# Got some algae



## nswhite (Mar 23, 2005)

I got this green slimy algae growing on the substrate next to the rock in the middle and its not very easy to get up. How should I remove this stuff and what is it called. better pics coming soon

View attachment 127346


View attachment 127347


----------



## rchan11 (May 6, 2004)

It's caused by lack of water flow in that area. Stir the sand once in a while to prevent it from growing.


----------



## Round Head (Sep 26, 2005)

Or just remove it by hand or tools.
Excell will do the trick too; I learned that trick from Dippy.
Nice looking plants by the way.


----------



## harrykaa (Jan 10, 2005)

That is actually not algae, it is Cyanophyta (blue-green bacteria) that are also called blue-green algae. These are, however bacteria capable of photosynthesis.
Most commonly they appear when there is too much phosphates compared to nitrates. Some BGA do not even need nitrates as they can fix the atmospheric nitrogen (N2).

Excel may help, because given more carbon, plants may use also phosphates better. But you must also check that nitrates will not become a limiting factor. Keep the level of NO3 around 15-30 ppm.

Current may not help at all. Some BGA grow very well just where the current is strong.
Still, it is important to clean these bacteria off as often as possible to avoid them blooming.
You see when blooming, some species (like Nodularia and Anabaena) produce liver toxins.

Harry


----------



## nswhite (Mar 23, 2005)

Round Head said:


> That is actually not algae, it is Cyanophyta (blue-green bacteria) that are also called blue-green algae. These are, however bacteria capable of photosynthesis.
> Most commonly they appear when there is too much phosphates compared to nitrates. Some BGA do not even need nitrates as they can fix the atmospheric nitrogen (N2).
> 
> Excel may help, because given more carbon, plants may use also phosphates better. But you must also check that nitrates will not become a limiting factor. Keep the level of NO3 around 15-30 ppm.
> ...


Well my NO3 is always at 20ppm. about the phosphates when I do my weekly water change it starts out at 2.0 right from the tap but the next day it drops to 0.0 so than I add some mono potassium phosphate to get it back up 2.0. Maybe this is to much. Whats the best way to get it out and keep it out. I have co2 injection and have the co2 at 27ppm so I cant raise that any. I dont know what else to do.

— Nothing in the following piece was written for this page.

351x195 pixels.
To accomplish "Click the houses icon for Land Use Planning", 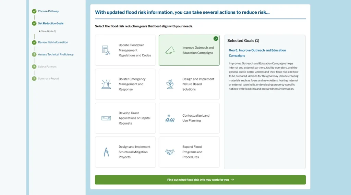I will pyautogui.click(x=170, y=118).
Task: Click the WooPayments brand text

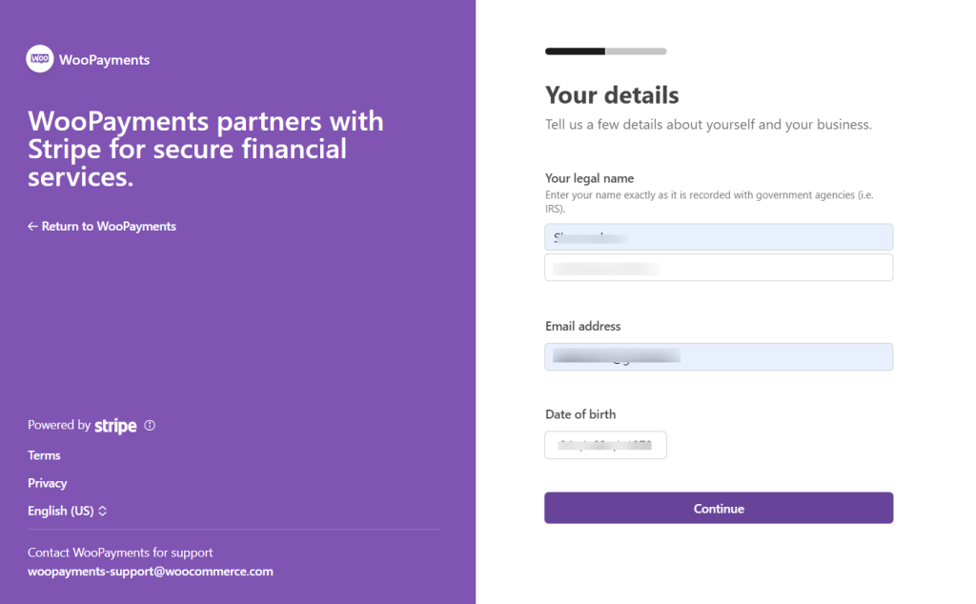Action: point(104,60)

And another thing I have some Sagittaria Subulata that has what looks to be BBA has little dark hair's growing off it. How do I get this out also.


----------



## DiPpY eGgS (Mar 6, 2005)

> Well my NO3 is always at 20ppm. about the phosphates when I do my weekly water change it starts out at 2.0 right from the tap but the next day it drops to 0.0 so than I add some mono potassium phosphate to get it back up 2.0. Maybe this is to much. Whats the best way to get it out and keep it out. I have co2 injection and have the co2 at 27ppm so I cant raise that any. I dont know what else to do.
> .


Your nitrate is at a good level. Adding phosphate is fine, you have it at perfect levels @ 2ppm.
It is best to take it out completely, with a spoon or something. I just recently had a problem with that same stuff in my bathroom sanchezi tank, (pool filter sand substrate) I tried everything, with no results.. I switched out my substrate back to Soilmaster Select, and it is fine now.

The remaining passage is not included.